Eating at Tiretti Bazaar's Sunday Breakfast Market

Kolkata is the only city in India that boasts of not one, but two, Chinatowns. Athena David explores the unique culture of Kolkata’s Indian-Chinese community, beginning with Sunday breakfast at Tiretti Bazaar.

 It is early morning in Kolkata, and Sun-Yat Sen street in Tiretti Bazaar is immersed in a sea of white fog. The street is lined with dilapidating colonial buildings that can barely be seen at this hour. Clinging to the shopfronts are the signboards of businesses housed within — furniture shops, sauce factories, butcher shops and noodle shops — lettered in Bengali, Hindi, English and Chinese. Below, dotting the pavement, vendors sell colourful fruit, seasonal vegetables and the best catch of fish from the river Hooghly.

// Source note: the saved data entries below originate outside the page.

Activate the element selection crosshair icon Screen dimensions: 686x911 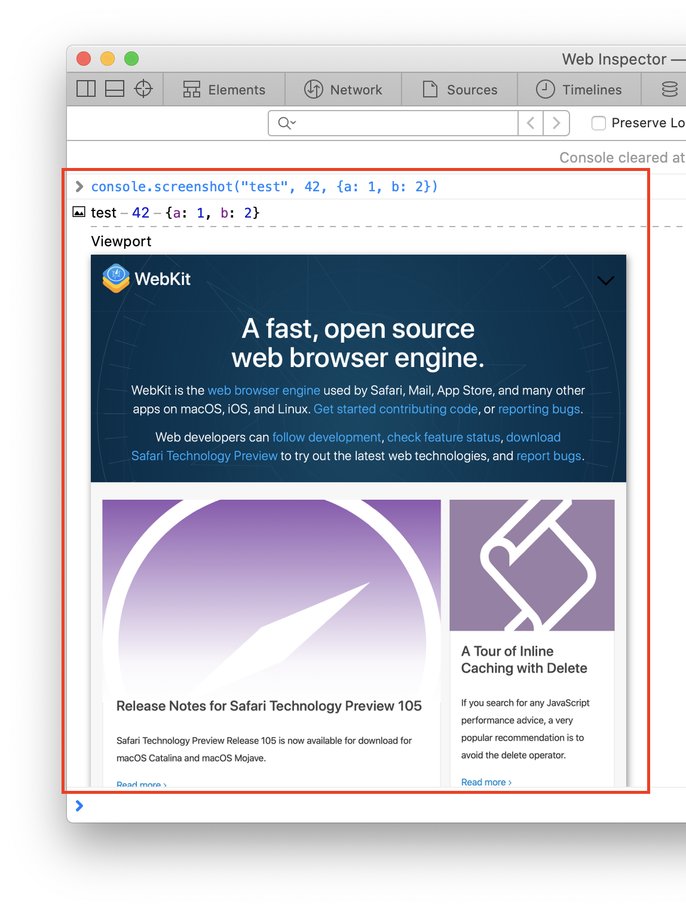click(x=143, y=89)
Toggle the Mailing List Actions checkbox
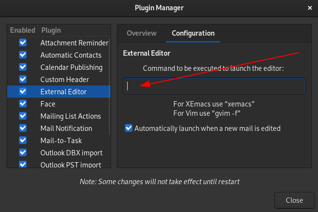Image resolution: width=318 pixels, height=212 pixels. coord(23,116)
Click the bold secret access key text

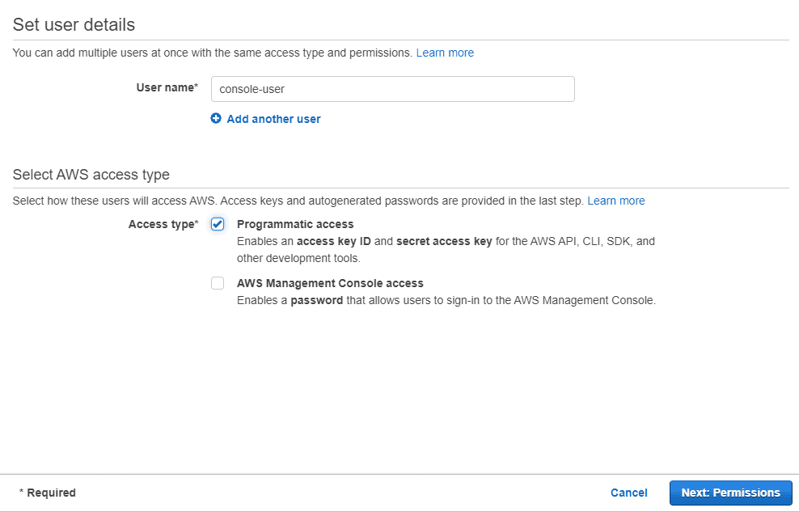444,241
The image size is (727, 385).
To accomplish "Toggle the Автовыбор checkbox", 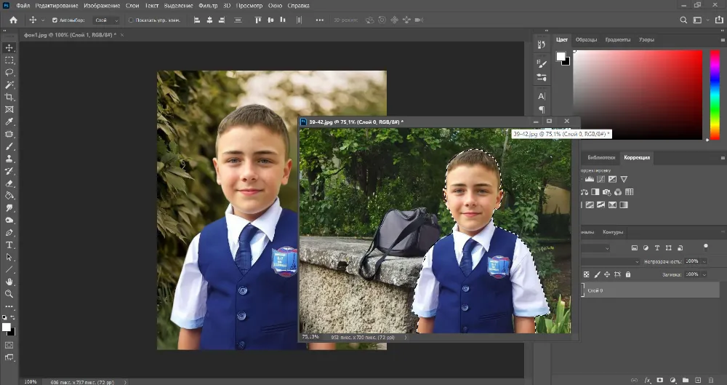I will click(x=55, y=20).
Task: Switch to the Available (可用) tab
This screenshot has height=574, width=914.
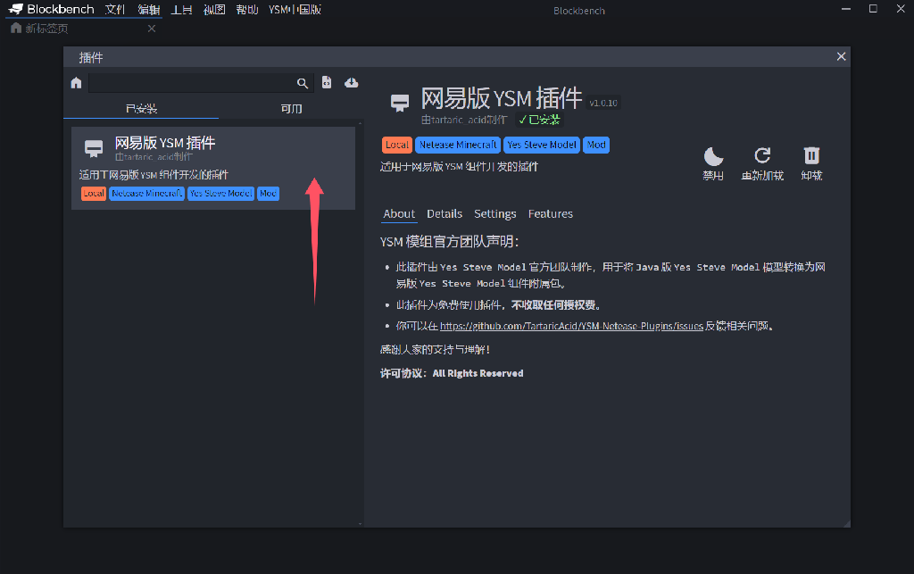Action: click(291, 109)
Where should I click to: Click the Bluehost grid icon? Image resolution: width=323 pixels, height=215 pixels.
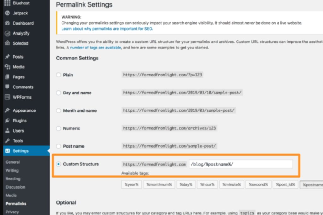[8, 3]
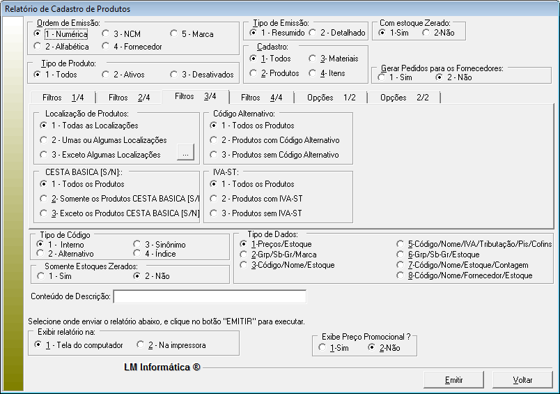Select '3- Materiais' in Cadastro
560x394 pixels.
(x=313, y=59)
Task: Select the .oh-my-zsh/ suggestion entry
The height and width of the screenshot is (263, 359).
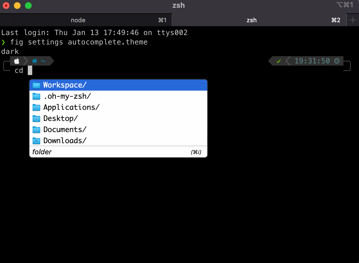Action: pos(67,96)
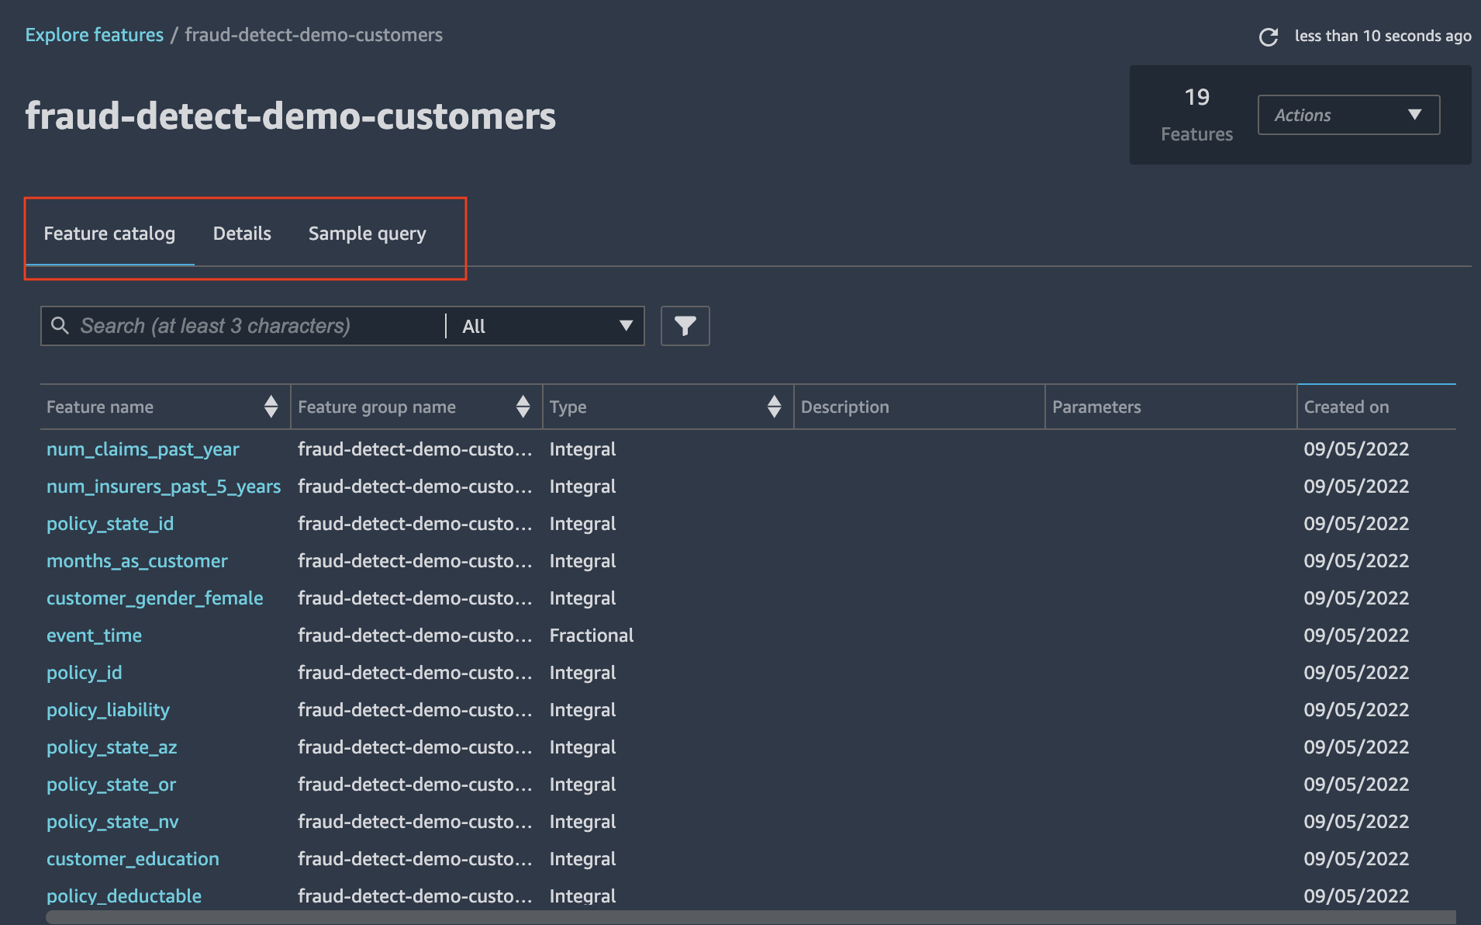This screenshot has height=925, width=1481.
Task: Click the horizontal scrollbar at bottom
Action: pos(751,918)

Beside the vendors, hawkers have set up bright, makeshift stalls — fiery and steaming, with items that are particular to Tiretti Bazaar. Locals and tourists arrive early on Sunday morning to partake in an experience unique to Kolkata — the Sunday Breakfast Market at Chinatown.

Kolkata is the only city in India that boasts of not one, but two, Chinatowns. The first and oldest, is centrally located in Tiretti Bazaar, and the younger Chinatown on the outskirts of the city, in Tangra, a locality that has become famous for its tanneries and restaurants. Despite Tangra being the more popular Chinatown between the two, the old Chinatown or ‘Cheenapara’ as the locals call it, will always be acknowledged as the first Chinese settlement in Kolkata, where the earliest ancestors of the Indian-Chinese community established a thriving base, dating back more than two centuries.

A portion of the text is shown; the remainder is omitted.